It is one week till the exes wedding and have I lost 5 kilos? Nope. I wrote this post ages ago, which I suppose highlights that I just can’t get on top of this shit.
Sigh. I look like I am preggo and I have no poo baby to blame this time. Although I’ve got lots of other excuses, the best being the new-job-very-busy-no-time-to-prepare-overly-healthy-meals-and-in-dire-need-of-comfort-food-namely-popcorn-and-chocolate-croissants one.
To be honest with you, my official foray with the CSIRO Health and Well-Being Plan ended a while ago. Since then I have been bumbling along, going okay with the exercise, moderately healthy meals but, well, it’s the snacks and Friday night take-away that is doing me in.
So I have resolved to be back on CSIRO by Monday. Properly. Keenly. Virtuously. I set myself the question: ‘Can I go one week without falling off the wagon?’ But then I thought this may be the wrong approach because there are two options – yes or no, and I don’t need options. Perhaps I need to go about it a different way, like ‘I will go a week without stuffing my face full of unnecessary foods’ (but then I have to firmly define what foods are necessary. Chocolate fuels the brain does it not?)
I need to command myself rather than give a question. But I’m not good at commands. Giving – yes. Receiving – no. Just ask Beloved. And it’s hard to boss yourself around when you’ve had your first run in with a generally nice but overly gregarious year 9 emo girl. That happens and the foodstuffs start talking:
“Come on Bee, my buttery goodness will make you feel a whooooooole lot better about the fact that your head of department had to rescue you from a potential stand-off situation in your third week in the job, which went something like:
Miss Bee: Mr P is waiting for you next door, pack up your stuff, you can work with the year 12s.
Emo Chick: No. I’m no going
Miss Bee: I have given you three warnings, please go.
Emo Chick: No. You know I can’t not talk. I’m not going.
Miss Bee: I will ask you one more time…..
Friend of Emo Chick: Nah, Miss, I’ll go, it was me talking (which is utter bullshit)
Miss Bee: That is very noble but this is now about Emo Chick (I didn’t really call her that – just protecting the names of the innocent) disobeying a direct instruction.
Emo Chick: No, I’m not going. (By now her voice is shrill and loud with that distinct teenage whiney tone….we’ve all used it)
Miss Bee: (Turning a delightful shade of red, a sure sign of heightened emotion) I am really upset now Emo Chick (full teacher voice on at this point) You have had three chances and each……..
Mr P: (enters mid rant) Emo Chick, grab your stuff, come with me.
And up she jumps. It was humiliating for you. And that’s why you need to put me in the microwave at 75% power for 2 minutes and 20 seconds for maximum kernel cooking and no burning….now off you pop. Hah hah – pun intended…..ahem.”

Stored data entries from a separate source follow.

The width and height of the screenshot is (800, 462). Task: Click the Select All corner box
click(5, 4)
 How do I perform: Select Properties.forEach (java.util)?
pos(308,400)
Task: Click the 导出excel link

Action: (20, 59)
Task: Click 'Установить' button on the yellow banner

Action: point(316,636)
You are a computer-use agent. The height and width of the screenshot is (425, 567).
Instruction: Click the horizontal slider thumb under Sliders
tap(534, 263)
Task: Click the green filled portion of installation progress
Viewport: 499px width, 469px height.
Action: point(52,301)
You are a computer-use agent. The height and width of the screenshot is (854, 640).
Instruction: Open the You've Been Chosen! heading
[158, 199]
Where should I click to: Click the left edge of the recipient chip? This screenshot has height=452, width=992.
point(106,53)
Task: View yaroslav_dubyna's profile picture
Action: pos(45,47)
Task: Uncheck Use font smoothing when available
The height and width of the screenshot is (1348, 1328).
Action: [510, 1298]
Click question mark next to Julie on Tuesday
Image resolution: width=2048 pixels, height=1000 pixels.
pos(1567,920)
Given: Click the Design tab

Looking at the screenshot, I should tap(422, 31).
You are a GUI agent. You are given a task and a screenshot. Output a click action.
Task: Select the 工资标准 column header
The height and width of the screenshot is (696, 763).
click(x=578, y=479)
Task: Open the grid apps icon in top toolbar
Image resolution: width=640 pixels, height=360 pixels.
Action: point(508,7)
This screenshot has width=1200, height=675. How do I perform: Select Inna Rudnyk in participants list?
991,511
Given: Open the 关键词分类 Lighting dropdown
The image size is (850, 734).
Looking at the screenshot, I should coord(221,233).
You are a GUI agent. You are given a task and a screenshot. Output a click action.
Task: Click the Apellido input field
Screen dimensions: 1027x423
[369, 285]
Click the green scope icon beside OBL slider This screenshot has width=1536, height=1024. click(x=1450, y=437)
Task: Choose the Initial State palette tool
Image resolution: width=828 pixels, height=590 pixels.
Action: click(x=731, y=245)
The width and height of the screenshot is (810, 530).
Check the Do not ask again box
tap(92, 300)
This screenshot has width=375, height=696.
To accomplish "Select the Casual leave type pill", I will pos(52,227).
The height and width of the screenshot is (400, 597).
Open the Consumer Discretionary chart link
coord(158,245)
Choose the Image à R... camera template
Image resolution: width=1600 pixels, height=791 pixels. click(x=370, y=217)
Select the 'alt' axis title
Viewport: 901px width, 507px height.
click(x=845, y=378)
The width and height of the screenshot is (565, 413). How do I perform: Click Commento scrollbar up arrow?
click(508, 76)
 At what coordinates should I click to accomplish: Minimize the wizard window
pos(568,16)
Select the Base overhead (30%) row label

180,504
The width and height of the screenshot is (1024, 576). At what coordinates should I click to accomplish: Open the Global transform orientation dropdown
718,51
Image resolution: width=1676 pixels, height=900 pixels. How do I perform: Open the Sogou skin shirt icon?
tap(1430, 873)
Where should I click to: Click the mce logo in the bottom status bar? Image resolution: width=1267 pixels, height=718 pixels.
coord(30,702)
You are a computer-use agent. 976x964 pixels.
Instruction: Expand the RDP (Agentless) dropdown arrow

In the face all of all this turmoil how do I say no to the tenuous grip on my sanity?
So as you can see I am pretty piss-weak in the discipline department (My own and student, obviously!!) I once thought I was disciplined but years later I realised that it wasn’t discipline – it was fear mixed with a healthy dose of natural ability. It was at uni that I realised that I had never been academically or physically disciplined. And it is woefully apparent now that my 17 year old metabolism has been lost to the ravages of time. Geez, imagine what would have become of me if I didn’t have an unholy fear of failure – I’d never have gone to uni and got this great career and ………hmmm, scratch that argument.
To cut a convoluted story short, no matter how piss-weak I claim to be, it’s game on for a fitter, healthier Bee on Monday.